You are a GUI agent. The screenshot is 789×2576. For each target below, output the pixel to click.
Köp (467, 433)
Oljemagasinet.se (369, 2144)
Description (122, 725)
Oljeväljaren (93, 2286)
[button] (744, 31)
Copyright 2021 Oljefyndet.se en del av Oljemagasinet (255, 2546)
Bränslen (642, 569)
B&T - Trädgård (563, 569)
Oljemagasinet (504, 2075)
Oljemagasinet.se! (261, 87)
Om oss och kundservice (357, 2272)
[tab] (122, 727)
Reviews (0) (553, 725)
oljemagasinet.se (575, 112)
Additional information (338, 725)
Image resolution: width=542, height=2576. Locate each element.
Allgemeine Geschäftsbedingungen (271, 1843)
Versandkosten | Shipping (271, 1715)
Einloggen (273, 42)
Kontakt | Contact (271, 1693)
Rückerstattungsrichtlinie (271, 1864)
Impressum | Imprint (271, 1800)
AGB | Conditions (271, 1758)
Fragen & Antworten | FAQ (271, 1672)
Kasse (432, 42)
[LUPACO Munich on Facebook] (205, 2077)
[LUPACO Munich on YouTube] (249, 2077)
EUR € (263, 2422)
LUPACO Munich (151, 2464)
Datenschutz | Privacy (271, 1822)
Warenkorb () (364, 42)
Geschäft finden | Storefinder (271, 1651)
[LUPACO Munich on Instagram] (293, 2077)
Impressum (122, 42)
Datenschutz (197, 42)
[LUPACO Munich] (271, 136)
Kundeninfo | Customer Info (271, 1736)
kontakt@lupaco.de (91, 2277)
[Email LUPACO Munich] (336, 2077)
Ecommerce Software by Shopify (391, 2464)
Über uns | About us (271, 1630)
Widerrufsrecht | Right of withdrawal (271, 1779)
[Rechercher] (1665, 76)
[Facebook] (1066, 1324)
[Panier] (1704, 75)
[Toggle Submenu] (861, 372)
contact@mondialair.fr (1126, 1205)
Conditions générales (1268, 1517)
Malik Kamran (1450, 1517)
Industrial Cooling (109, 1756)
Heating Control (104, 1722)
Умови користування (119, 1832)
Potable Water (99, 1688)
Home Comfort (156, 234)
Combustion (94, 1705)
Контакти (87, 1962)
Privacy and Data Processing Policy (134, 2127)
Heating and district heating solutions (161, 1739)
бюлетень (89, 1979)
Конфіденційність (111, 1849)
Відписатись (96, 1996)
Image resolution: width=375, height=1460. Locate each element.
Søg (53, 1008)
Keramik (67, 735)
++++++
* _What is required_
How many of the lines above include "Privacy"? Only the number should be given.

* _The answer_
2